--- --- Git Performance Benchmark
Article Image
Article Image
read

Amdocs Zusammen uses collaboration aware store as part of its backend. When it comes to collaboration, a version control system in general, and Git in particular seems a natural choice. But how well does it perform?

In this report we describe our methodology for testing Git performance in the context of Zusammen and analyze its results. Please keep in mind that we did not have comprehensive benchmarking as our goal, but rather an estimate of whether Git can serve the purpose, and up to what limit.

Environment

In Zusammen, a server-side component invokes Git operations to save data and resolve conflicts that inevitably occur when multiple users edit the same piece of data. The component can either have Git embedded in it, or function as a Git client connecting to a Git server. In the latter case, we want the server to run on the same machine to avoid network overhead on the performance.

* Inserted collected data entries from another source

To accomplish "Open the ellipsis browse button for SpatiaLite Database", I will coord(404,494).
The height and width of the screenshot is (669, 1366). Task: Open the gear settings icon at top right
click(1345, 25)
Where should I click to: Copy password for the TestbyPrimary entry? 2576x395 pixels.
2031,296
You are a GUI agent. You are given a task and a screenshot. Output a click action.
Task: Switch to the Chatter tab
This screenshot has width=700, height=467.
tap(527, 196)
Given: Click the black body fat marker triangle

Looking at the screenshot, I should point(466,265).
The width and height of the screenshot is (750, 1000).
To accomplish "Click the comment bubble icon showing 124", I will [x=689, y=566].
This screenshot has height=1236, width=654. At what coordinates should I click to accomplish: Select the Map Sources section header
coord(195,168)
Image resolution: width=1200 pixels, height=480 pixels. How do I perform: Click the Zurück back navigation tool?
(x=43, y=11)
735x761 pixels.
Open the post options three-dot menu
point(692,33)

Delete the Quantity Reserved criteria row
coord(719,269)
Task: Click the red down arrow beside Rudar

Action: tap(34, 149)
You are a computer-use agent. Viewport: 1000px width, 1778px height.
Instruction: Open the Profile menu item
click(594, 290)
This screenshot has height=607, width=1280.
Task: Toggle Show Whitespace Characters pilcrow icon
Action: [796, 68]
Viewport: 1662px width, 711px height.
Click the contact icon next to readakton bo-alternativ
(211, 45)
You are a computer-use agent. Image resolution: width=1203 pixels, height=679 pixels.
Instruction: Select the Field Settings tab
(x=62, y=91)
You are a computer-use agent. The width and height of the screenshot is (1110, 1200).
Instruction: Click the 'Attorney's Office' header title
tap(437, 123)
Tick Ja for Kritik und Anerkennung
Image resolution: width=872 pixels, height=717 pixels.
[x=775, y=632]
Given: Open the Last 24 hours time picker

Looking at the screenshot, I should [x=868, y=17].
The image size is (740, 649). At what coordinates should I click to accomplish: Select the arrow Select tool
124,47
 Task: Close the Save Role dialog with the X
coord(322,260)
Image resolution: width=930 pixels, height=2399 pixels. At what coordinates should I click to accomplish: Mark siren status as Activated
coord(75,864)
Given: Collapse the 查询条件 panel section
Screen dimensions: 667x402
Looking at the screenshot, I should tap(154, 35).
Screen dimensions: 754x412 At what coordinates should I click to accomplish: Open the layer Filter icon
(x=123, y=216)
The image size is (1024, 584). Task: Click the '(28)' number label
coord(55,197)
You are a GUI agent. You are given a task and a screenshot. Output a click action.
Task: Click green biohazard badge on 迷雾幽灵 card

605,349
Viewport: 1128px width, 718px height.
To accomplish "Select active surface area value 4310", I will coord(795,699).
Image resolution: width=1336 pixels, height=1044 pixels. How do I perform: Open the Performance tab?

Although our options as of a particular Git implementation are open, at this time we focus on JGit as a Git library for Java (both client and server), with git daemon for the server.

Virtual Machine

Our setup is a Linux virtual machine running on OpenStack. The VM has 4 VCPUs and 24000 MB of memory, and uses on-compute-node SSD storage.

Software

The operating system is CentOS release 6.5 (Final), Kernel 2.6.32-431.29.2.el6.x86_64, without any special configuration or performance tuning.

We used git daemon version 2.11.1 as a Git server implementation. It was started with the command git daemon --reuseaddr --base-path=/root/git/ --verbose --export-all --enable=receive-pack. The git:// transport protocol was used for all our tests that involved client-server communication.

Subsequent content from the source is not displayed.